One of my favorite sayings is, “I have two ears and one mouth. Use them in that ratio.” Why? Because listening is important during change. 1:1s is most important not only with direct reports but at skip levels. I try to do that particularly when I am new to an organization, getting face to face with people. So, getting out of the chair and your office and getting together with people. Fly to their location. Yes, we have Skype and teleconferences and we should use them if we have to but I am a big believer in getting face to face with people and getting with people in their own back yard, someplace that is not my office or their office, but feels comfortable to them, a “safe harbor” so to speak and number one: listen.
I have two ears and one mouth. Use them in that ratio.
Listen before you talk. From that you can learn so much about how people are feeling about the change, what kind of clarity do they need and what are you as a leader missing in what you need to communicate about the change, or what are the areas they feel they need support from the broader organization, or what is it about the change they are not buying into because they just don’t feel they can be successful. I think that is the most important thing. Just being open to listening.
Of course, this is not the “one and done” conversation. Communications cadence is important. This is the beginning of a dialogue. This is about building a relationship. It’s how do you move forward to have regular ongoing interactions. How you plan to have a regular cadence of interactions.
During change, I try to have 1:1s with my direct reports weekly, I also have bi-weekly deliberate cadence to speak to other members of the organization, I calendar time for that and hold it is as a priority.
Being accessible means there is never a meeting with employees I don’t take.
I also make sure everyone knows there’s an open door to me that means they can call, text message or drop in any time to continue that dialogue moving forward.
Being accessible is important.
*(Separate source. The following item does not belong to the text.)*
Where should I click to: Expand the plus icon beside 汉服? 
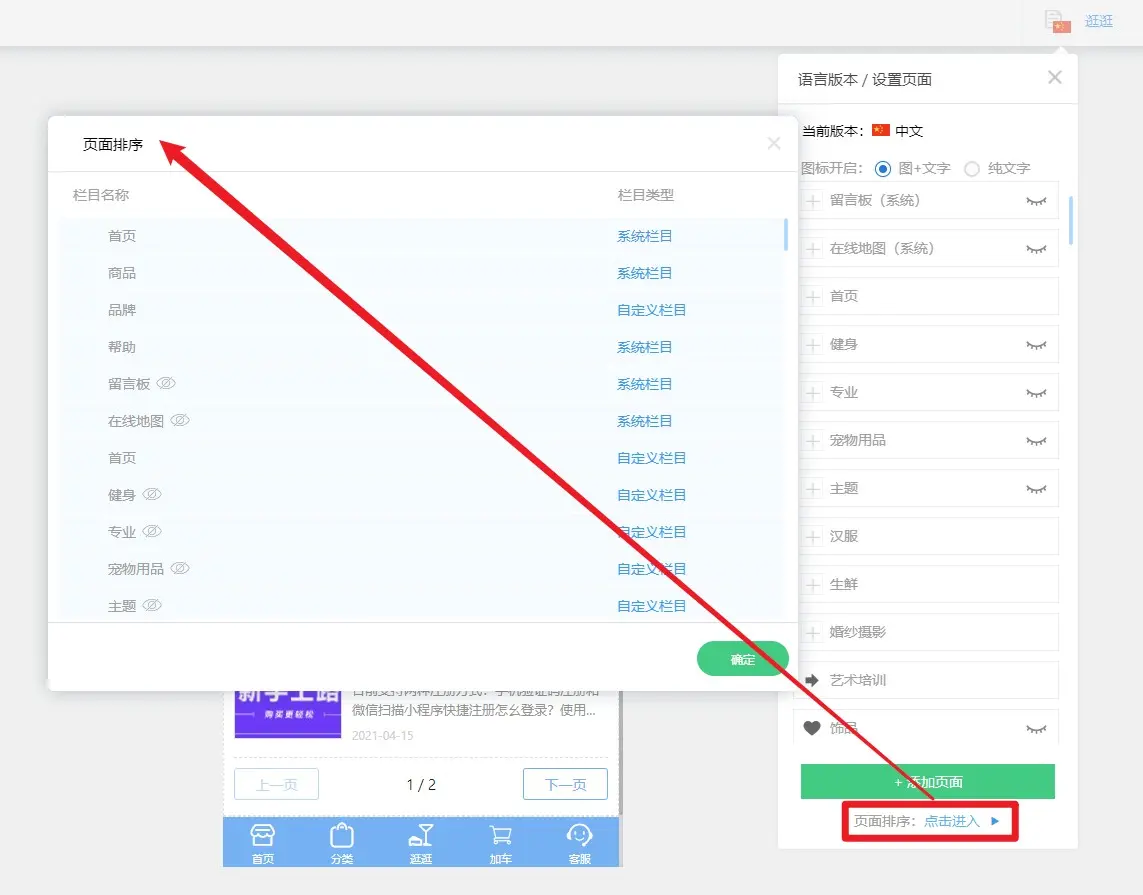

One of my mentors told me there is never a meeting with employees I don’t take. It could be 5 minutes or 50 minutes. There is an opportunity to learn there and there is an opportunity to make sure your objectives are aligned to them and as well to the organization moving forward.
Be prepared to be wrong
Be prepared to be wrong and be prepared to change. No individual and organization has it right the first time. Show willingness that you ‘ve heard your people and you are willing to change what you’ve put in place or provide the resources the team is asking for. When you listen to individuals, that’s important but what really builds trust and sets your credibility as a leader is your willingness to act on what you’ve listened to and heard.
Be prepared to say “I got it wrong.”
And some of those might be “hands up I got it wrong and we need to do something completely different”. That’s what sets people up to be on board with the change and build credibility for the changes moving forward.
Be clear on what’s fixed and what’s not.
That said, while it’s good to get many inputs, listen and adapt, you have to also be clear as a leader what is not up for debate – some things just are fixed and ‘set in stone’ and it is critical for a leader to make it clear to employees what can be debated, and improved, verses what cannot or is not worth debating so individuals and a team don’t waste time and energy on ultimately what is a futile debate/exercise.
Know what is fixed in stone and what is moveable.
That way you are focusing the teams on areas that are moveable and where positive movement can occur.
So, that’s how you keep the momentum for high engagement during change.
The top tips for leaders during change to keep people engaged, from my experience are:
Know what is fixed and unmovable within the organization’s change and do not waste time debating those things, instead focus on bringing your people together to focus on areas that create momentum within their team.